Não sei o que levou Mário Soares a recorrer à imagem de
Cassandra. Creio até que tentou emendar o exemplo,
referindo em seguida, na resposta aos jornalistas da
Visão, uma personagem queirosiana que, sem dúvida,
amenizava a alusão a Cassandra. Mas é de facto de
Cassandra que se trata. É de facto em Tróia que estamos.
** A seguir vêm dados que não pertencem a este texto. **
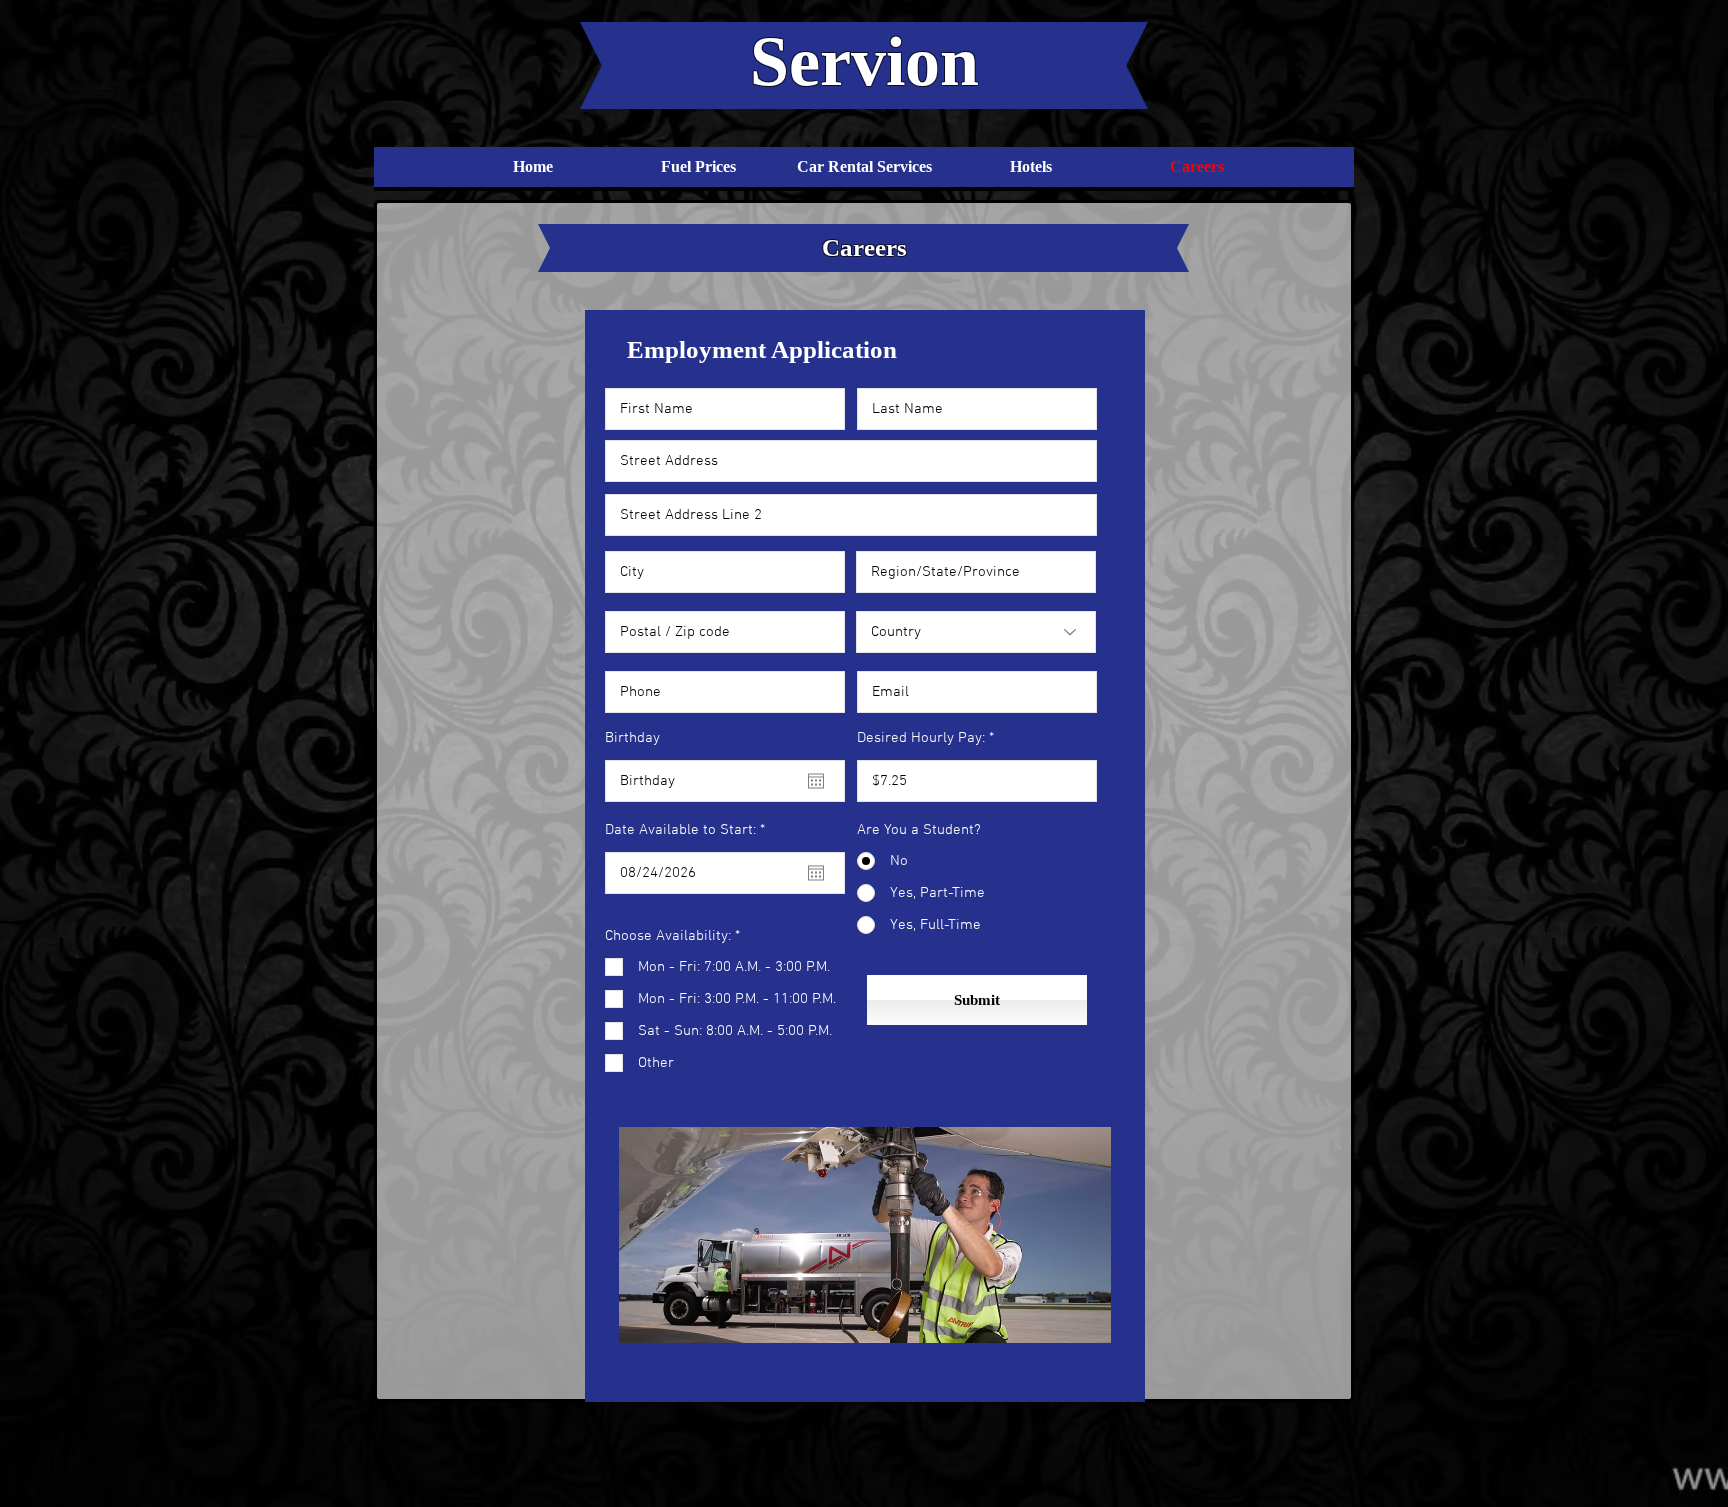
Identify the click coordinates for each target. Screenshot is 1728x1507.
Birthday (632, 738)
A Europa é hoje uma cidade-Estado. Ciosa dos seus
privilégios, é-lhe indiferente o que acontece fora das
suas fronteiras. Todos os dias, seja nos assaltos às
valas de Ceuta, em pequenas embarcações ou a salto,
morre gente ao tentar passar as suas muralhas. No dia em
que na Espanha nasceu a futura rainha, no fundo duma
patera descobriu-se o cadáver dum bebé. E ninguém quis
saber sequer se era menino ou menina. Tal como ninguém
quis saber dos imigrantes que morreram queimados num
centro de detenção na Holanda... Desde que não entrem,
aceita-se tudo. Quando muito, mandam-se uns
altos-comissários e uns ministros que se mostram
chocados. Todos sabem que, para esta vergonha acabar,
era necessário que os cidadãos europeus aceitassem
perder privilégios; que, em primeiro lugar, se alterasse
a PAC; se deitassem abaixo barreiras alfandegárias. Mas
ensina a tragédia que os personagens, por mais avisados
que estejam, nunca dão ouvidos. Foi assim em Tróia. É
assim aqui. E, lá como cá, então como agora, haverá
sempre gente disposta a rir de Cassandra. Entretanto
perora-se contra a globalização, fazem-se concertos de
caridade e espera-se que esses homens vindos algures de
África, da Ásia, da América Latina... desapareçam.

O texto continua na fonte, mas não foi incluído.